In addition, the present invention also discloses a fan including an airflow guiding structure, an impeller and a guiding ring. The outer radius of the airflow guiding structure increases gradually from the top of the airflow guiding structure to the bottom of the airflow guiding structure. The impeller is disposed on the airflow guiding structure and has a hub and a plurality of blades disposed around the hub. The guiding ring is connected to a module housing. A predetermined distance is arranged between an inner surface of the guiding ring and outer edges of the blades. An inlet is formed at the top of the guiding ring, and an outlet is formed between the bottom of the guiding ring and an outer surface of a sidewall of the airflow guiding structure. When the impeller rotates, the airflow enters the fan from the inlet and flows along the outer surface of the sidewall of the airflow guiding structure, then the airflow exits the fan through the outlet. The direction of the airflow passing through the outlet is different from the direction of the airflow passing through the inlet.
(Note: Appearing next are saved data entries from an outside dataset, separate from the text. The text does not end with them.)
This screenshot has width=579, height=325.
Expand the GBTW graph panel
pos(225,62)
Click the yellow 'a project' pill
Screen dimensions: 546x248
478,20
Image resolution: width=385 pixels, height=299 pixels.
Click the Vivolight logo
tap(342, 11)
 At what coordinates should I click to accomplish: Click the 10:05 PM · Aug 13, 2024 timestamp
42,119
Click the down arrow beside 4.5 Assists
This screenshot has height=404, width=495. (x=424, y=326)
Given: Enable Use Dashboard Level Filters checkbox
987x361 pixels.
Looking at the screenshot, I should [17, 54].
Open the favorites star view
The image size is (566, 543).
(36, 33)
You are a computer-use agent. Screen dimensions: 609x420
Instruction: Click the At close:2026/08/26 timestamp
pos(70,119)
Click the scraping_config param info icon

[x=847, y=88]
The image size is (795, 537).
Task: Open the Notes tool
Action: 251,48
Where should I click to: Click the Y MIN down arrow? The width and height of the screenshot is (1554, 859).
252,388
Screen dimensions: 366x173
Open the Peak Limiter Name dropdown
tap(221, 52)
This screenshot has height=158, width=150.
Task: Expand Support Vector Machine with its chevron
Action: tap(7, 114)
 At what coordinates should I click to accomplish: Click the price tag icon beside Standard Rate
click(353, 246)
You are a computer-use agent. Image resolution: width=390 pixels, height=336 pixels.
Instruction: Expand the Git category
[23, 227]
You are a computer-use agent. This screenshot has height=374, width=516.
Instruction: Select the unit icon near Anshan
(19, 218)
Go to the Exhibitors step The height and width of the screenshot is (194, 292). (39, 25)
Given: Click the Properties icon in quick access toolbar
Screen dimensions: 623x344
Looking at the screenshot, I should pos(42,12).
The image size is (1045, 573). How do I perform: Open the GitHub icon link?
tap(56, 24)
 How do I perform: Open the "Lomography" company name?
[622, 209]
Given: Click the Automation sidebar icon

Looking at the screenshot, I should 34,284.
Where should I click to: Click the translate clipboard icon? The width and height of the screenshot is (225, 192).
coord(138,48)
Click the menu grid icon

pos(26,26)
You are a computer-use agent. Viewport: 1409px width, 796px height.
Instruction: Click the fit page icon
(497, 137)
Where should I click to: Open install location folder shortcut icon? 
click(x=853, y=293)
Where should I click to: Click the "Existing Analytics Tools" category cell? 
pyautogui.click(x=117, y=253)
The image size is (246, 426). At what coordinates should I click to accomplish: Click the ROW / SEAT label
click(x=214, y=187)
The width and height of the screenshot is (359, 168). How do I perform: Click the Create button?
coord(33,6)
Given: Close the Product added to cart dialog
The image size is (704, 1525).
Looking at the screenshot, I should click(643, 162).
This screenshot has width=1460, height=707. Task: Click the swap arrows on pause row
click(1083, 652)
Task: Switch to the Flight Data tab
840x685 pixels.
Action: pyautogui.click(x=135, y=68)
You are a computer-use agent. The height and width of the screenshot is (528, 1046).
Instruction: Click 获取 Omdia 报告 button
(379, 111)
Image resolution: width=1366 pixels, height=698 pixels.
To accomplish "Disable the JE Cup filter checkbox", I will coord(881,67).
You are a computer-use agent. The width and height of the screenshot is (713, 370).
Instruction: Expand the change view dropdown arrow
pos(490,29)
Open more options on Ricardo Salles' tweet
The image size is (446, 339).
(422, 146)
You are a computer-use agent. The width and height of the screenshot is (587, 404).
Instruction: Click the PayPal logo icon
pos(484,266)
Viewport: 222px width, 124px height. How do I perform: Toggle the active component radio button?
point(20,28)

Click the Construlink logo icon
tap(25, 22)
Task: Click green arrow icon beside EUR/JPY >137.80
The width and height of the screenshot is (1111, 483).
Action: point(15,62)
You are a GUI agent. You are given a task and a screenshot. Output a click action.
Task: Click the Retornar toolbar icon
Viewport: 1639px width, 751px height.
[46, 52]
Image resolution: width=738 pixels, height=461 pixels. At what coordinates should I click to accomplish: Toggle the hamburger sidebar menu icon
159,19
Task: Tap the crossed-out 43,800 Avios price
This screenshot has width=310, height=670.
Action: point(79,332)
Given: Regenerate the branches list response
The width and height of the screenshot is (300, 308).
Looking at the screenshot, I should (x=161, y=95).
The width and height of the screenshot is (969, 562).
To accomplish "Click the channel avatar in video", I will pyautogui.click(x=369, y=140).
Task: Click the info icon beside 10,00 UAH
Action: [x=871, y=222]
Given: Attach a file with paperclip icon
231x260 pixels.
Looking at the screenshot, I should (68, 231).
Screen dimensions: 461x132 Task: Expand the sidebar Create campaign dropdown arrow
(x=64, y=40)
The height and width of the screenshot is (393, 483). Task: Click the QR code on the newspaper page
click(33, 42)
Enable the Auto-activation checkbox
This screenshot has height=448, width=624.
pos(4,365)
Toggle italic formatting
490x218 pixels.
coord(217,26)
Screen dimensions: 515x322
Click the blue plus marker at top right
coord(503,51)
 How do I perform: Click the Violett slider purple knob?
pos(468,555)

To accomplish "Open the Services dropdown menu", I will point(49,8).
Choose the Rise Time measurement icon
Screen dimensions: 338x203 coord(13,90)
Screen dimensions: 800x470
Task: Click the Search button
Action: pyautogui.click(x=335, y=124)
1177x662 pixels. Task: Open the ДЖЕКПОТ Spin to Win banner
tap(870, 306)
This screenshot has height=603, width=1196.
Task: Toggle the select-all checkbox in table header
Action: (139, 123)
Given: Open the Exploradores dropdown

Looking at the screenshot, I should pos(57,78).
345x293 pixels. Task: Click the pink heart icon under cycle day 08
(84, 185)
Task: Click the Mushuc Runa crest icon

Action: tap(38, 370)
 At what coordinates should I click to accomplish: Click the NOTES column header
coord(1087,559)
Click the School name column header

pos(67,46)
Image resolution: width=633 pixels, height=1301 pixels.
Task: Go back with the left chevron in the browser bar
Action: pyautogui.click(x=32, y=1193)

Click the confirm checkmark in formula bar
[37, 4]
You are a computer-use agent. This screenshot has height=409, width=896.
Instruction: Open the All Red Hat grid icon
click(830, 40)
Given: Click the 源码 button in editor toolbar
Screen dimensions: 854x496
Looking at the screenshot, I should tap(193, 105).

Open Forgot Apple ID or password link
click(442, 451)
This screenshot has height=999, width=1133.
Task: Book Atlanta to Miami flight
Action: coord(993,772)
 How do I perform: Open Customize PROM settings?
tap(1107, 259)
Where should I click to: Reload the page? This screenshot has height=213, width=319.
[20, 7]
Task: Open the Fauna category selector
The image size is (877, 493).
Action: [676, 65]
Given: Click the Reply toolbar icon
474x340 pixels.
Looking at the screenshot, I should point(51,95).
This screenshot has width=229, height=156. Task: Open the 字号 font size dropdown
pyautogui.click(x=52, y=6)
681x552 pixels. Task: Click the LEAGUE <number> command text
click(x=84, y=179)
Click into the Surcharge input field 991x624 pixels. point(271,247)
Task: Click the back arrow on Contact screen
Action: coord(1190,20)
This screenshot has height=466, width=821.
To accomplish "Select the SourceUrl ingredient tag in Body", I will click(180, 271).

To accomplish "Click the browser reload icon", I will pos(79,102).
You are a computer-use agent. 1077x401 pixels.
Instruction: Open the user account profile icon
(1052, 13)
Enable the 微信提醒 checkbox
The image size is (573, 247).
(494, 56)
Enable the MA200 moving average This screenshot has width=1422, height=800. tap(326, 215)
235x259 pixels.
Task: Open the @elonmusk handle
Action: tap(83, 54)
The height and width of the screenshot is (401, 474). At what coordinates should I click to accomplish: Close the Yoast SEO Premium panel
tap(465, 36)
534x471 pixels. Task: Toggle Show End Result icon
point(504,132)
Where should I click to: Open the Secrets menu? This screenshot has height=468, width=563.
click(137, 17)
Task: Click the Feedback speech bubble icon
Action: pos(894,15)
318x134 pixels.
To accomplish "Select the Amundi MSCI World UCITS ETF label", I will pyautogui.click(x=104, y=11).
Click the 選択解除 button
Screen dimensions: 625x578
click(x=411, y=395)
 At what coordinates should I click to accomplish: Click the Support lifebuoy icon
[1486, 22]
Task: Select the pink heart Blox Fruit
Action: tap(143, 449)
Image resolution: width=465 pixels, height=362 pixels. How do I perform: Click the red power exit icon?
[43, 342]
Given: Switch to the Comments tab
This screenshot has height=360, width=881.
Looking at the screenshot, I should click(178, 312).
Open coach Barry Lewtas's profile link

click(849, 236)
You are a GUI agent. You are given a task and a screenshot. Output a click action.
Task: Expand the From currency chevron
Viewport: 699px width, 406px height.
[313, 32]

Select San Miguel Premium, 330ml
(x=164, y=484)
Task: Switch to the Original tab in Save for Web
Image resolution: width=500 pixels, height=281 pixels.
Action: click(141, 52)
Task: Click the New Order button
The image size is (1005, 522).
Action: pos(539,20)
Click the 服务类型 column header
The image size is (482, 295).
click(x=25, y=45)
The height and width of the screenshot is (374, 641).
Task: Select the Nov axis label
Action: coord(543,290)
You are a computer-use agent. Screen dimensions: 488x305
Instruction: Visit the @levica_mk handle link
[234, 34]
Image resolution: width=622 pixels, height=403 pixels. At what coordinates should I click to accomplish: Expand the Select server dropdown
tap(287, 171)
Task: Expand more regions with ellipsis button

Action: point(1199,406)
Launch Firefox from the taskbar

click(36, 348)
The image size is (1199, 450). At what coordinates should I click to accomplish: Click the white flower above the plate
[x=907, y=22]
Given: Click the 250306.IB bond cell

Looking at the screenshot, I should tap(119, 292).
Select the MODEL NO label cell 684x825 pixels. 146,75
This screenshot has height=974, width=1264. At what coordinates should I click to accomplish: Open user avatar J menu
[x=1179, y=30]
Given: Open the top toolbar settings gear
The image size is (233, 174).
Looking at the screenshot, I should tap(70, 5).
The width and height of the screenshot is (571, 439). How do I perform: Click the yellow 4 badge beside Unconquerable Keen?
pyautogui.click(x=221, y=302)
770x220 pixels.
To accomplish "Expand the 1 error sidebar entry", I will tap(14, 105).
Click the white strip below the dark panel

To achieve the above, the present invention further discloses an airflow guiding structure applied to an axial-flow fan. The axial-flow fan includes an impeller and a guiding ring. The impeller has a hub and a plurality of blades disposed around the hub. The airflow guiding structure is disposed underneath the impeller. The outer radius of the airflow guiding structure increases gradually from the top of the airflow guiding structure to the bottom of the airflow guiding structure. The guiding ring is connected to the airflow guiding structure via at least one connecting element. A predetermined distance is arranged between an inner surface of the guiding ring and outer edges of the blades. An inlet is formed at the top of the guiding ring, and an outlet is formed between the bottom of the guiding ring and an outer surface of a sidewall of the airflow guiding structure. When the impeller rotates, the airflow enters the fan from the inlet and flows along the outer surface of the sidewall of the airflow guiding structure, and then the airflow exits the fan through the outlet. The direction of the airflow passing through the outlet is different from the direction of the airflow passing through the inlet.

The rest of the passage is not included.